US officials in Baghdad and Western legal analysts were quick to suggest that Hussein's allegations were just a gimmick to distract attention from the mountains evidence against him, and to rile his countrymen's resentment toward the US occupation of Iraq.

But Hussein's accusations will most likely need to be answered with an investigation that could slow down the pace of the trial. Such prime-time drama can be expected to play well in Sunni Arab living rooms - where many people are furious over accusations of voter fraud in last week's elections - and with other Iraqis angry over the treatment of detainees in US custody, such as in the Abu Ghraib prisoner-abuse scandal.

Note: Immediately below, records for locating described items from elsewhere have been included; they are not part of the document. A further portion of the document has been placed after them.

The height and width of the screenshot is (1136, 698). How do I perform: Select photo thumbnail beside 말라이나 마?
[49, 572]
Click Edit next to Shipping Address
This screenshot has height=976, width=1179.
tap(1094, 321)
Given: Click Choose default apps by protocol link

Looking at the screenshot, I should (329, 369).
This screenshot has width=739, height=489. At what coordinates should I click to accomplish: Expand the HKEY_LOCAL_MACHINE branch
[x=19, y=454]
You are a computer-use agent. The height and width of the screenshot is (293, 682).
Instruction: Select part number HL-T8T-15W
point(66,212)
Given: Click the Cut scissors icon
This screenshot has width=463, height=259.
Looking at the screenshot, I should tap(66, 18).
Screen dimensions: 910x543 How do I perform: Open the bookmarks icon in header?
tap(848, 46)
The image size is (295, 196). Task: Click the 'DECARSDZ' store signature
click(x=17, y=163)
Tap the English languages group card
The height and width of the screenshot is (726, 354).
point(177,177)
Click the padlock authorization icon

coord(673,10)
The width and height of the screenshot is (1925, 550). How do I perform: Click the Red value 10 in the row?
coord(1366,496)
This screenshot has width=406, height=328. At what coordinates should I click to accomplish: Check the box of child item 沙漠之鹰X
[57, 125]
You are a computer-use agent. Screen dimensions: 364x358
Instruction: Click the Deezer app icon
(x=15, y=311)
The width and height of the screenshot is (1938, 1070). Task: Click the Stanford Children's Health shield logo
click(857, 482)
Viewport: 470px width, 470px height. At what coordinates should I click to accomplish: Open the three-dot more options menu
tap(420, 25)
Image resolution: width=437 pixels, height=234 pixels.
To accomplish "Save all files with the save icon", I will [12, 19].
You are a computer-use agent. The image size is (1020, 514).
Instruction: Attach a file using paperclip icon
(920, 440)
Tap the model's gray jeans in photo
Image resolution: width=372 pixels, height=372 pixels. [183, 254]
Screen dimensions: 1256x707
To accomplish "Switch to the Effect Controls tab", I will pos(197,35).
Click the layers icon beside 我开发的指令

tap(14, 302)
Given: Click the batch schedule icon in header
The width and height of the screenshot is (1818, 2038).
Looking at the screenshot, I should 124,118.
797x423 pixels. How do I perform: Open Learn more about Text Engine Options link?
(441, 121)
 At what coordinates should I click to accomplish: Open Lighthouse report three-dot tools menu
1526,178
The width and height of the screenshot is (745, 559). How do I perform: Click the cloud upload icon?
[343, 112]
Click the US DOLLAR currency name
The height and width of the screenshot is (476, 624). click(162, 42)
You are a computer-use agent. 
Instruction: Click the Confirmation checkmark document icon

Hussein and his lawyers have been trying to recast the former dictator's image to that of an aging, religious man - a kind of honored forefather of the modern Iraqi nation. But the day was filled with testimony that described his regime's brutal torture, horrendous lock-up conditions, and executions of detainees.

Ali Hassan Mohammed al-Haidari, who was 14 in 1982, testified that seven of his brothers were executed by Hussein's regime, their bodies never found. He also said that he and other Dujail residents - including relatives - were taken to Baghdad and thrown into a security-services prison, where people from "9 to 90" were held.

"I cannot express all that suffering and pain we faced in the 70 days inside," Mr. Haidari said.

Hussein offered his sympathies to any one who suffered harm, painting it as if it had occurred on someone else's watch.

"Any harm brought on an Iraqi, my heart breaks," Hussein told the court, sporting a suit without a tie and a full-grown beard that fits with the neoreligious tones he has been trying to strike, asking the court to stop so he can pray.

"Not because I'm afraid of anyone other than God. Any harm that fell on those persons is wrong and those who did it should take their punishment. But that happened in a third-world country, as America calls us, 25 years ago. What's happening now? Has anyone not been beaten, including beating marks, until this day?" he asked, alluding to the abuse of Iraqi prisoners, whether under the charge of US soldiers or Iraqis.

The interim Iraqi government has been racked by the recent discovery of underground prisons, run by the Shiite-run Interior Ministry, in which mostly Sunni Arab prisoners were mistreated.

Hussein's denunciation of the court and his treatment suggested a new tack in his approach to winning public support: trying to show that Americans in Iraq are doing the same thing his security officials once did.

"You have to defend yourselves, not against Saddam Hussein," he told the court. "You are being humiliated every day."

Material from the Associated Press was used in this article.